**DIRECTIVES**.
1. Answer the following from the #ste||ar IRC log, one answer per line:
(a) How many seconds does the ping timeout last when jehelset quits at 04:47?
(b) At what time does hkaiser write "hey ms[m], you around?"
(c) What does rachitt_shah[m] ask the closing deadline of?
2. Write the next several lines of the #ste||ar IRC log, starting after its final entry.

**TEXT SECTION**.
#ste||ar on 2021-04-30 — irc logs at irclog.cct.lsu.edu

2020-09-17 16:16 K-ballo changed the topic of #ste||ar to: STE||AR: Systems Technology, Emergent Parallelism, and Algorithm Research | stellar.cct.lsu.edu | HPX: A cure for performance impaired parallel applications | github.com/STEllAR-GROUP/hpx | Buildbot: http://rostam.cct.lsu.edu/ | Log: http://irclog.cct.lsu.edu/

00:23 hkaiser has joined #ste||ar

00:48 nanmiao has joined #ste||ar

02:01 nanmiao has quit [Quit: Connection closed]

02:04 K-ballo has quit [Quit: K-ballo]

02:04 hkaiser has quit [Quit: bye]

02:24 jehelset has joined #ste||ar

04:47 jehelset has quit [Ping timeout: 268 seconds]

05:06 jehelset has joined #ste||ar

06:11 bita has joined #ste||ar

06:11 sivoais has quit [Ping timeout: 252 seconds]

06:26 jehelset has quit [Remote host closed the connection]

06:40 sivoais has joined #ste||ar

07:43 jehelset has joined #ste||ar

07:46 bita has quit [Ping timeout: 276 seconds]

11:30 K-ballo has joined #ste||ar

12:42 hkaiser has joined #ste||ar

13:08 <hkaiser> gonidelis[m]: yt?

13:09 <gonidelis[m]> hkaiser: yes

13:09 <hkaiser> see pm pls

13:09 <gonidelis[m]> hkaiser: i have no pm

13:45 bita has joined #ste||ar

14:50 <hkaiser> hey ms[m], you around?

14:50 <ms[m]> hkaiser: yep, here

14:50 <ms[m]> what's up?

14:50 <hkaiser> see pm, pls

15:18 nanmiao has joined #ste||ar

15:30 <hkaiser> gonidelis[m]: see pm, pls

15:53 diehlpk_work has joined #ste||ar

15:54 <gnikunj[m]> ms: yt?

16:04 <hkaiser> gonidelis[m]: I'm ready whenever you are

16:04 <gonidelis[m]> ok

16:04 <gonidelis[m]> give me a sec

16:13 <rachitt_shah[m]> <ms[m] "rachitt_shah, dashohoxha, Roshee"> Hey everyone, when is the GSoD deadline closing to fill this form?

16:23 nanmiao has quit [Quit: Connection closed]

16:24 <rachitt_shah[m]> ms[m] can you please share, if possible.

**DATASET EXCERPT**.
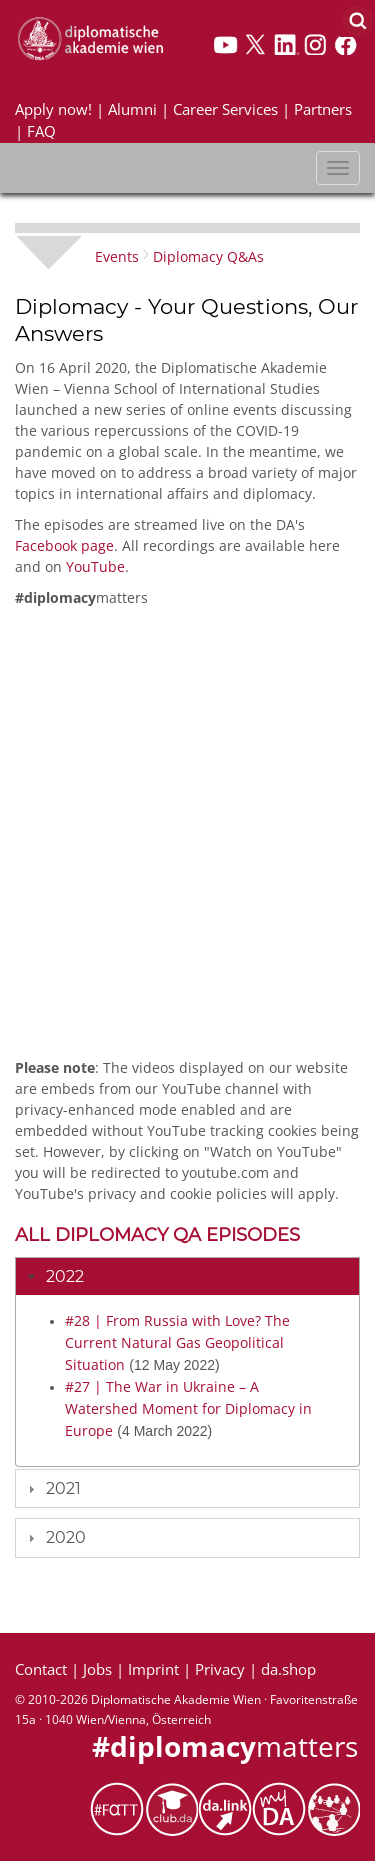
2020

**ANSWERS BELOW**.
1.
(a) 268 seconds
(b) 14:50
(c) The GSoD deadline to fill this form

2.
16:29 <gnikunj[m]> rachitt_shah[m]: iirc it's May 2nd

16:29 <ms[m]> rachitt_shah[m]: it's right there on the application form ;) may 11

16:29 <ms[m]> gnikunj: on my phone but write away

16:30 <rachitt_shah[m]> <ms[m] "rachitt_shah[m]: it's right ther"> Got it, didn't check. Sorry :(

16:30 <gnikunj[m]> ms: putting it here for you to see later. I did run some microbenchmarks. You can check the results and the benchmark here: https://gist.github.com/NK-Nikunj/f88c7ddd30d1f33438c33ea96ba32b4d

16:30 <rachitt_shah[m]> I assumes today would be the deadline.

16:30 <rachitt_shah[m]> * I assumed today would be the deadline.

16:31 <gnikunj[m]> turns out it's really slow to use default_executor in hpx-kokkos

16:32 <gnikunj[m]> ms: btw kokkos parallel-for has a ton of contention when you have loops that iterate over large range. When I had a loop with range 0,1000; it took 2s to complete the kokkos parallel-for which could've been done in 0.02s in HPX

16:33 <gnikunj[m]> I've started looking into the code. If I find anything, I'll let you know.

16:42 nanmiao has joined #ste||ar

17:18 K-ballo has quit [Quit: K-ballo]

17:19 K-ballo has joined #ste||ar

17:32 <ms[m]> gnikunj: the overhead comparing kokkos::parallel_for to the manual loop with async is not surprising

17:33 <ms[m]> especially for cuda, creating those independent instances creates streams (which is a blocking call iirc on top of things) and that's expensive

17:33 <ms[m]> so just creating the executors for that manual loop is expensive

17:34 <ms[m]> for the hpx backend I thought it would be lighter weight, but looking at the code I realize I have some dynamic allocation there (related to handling of the global/independent instances and scratch space; it could perhaps be lazily allocated, not sure)

17:34 <ms[m]> which while relatively cheap, might add up in that case

17:34 <ms[m]> the hpx parallel_executor is pretty much as lightweight as it gets

17:35 <ms[m]> so I'd recommend you see how much of the overhead you get rid of my moving the creation of the kokkos executors outside the loop

17:36 <ms[m]> whatever is remaining may be related to the internal synchronization in the kokkos backend's parallel for loop (it uses e.g. a latch internally, and wraps that in a future, which for sure adds more overhead than just the plain hpx parallel_executor)

17:37 <ms[m]> I'd still also have to check that it actually just creates one task when the size of the range is 1 (and this could be optimized to run inline)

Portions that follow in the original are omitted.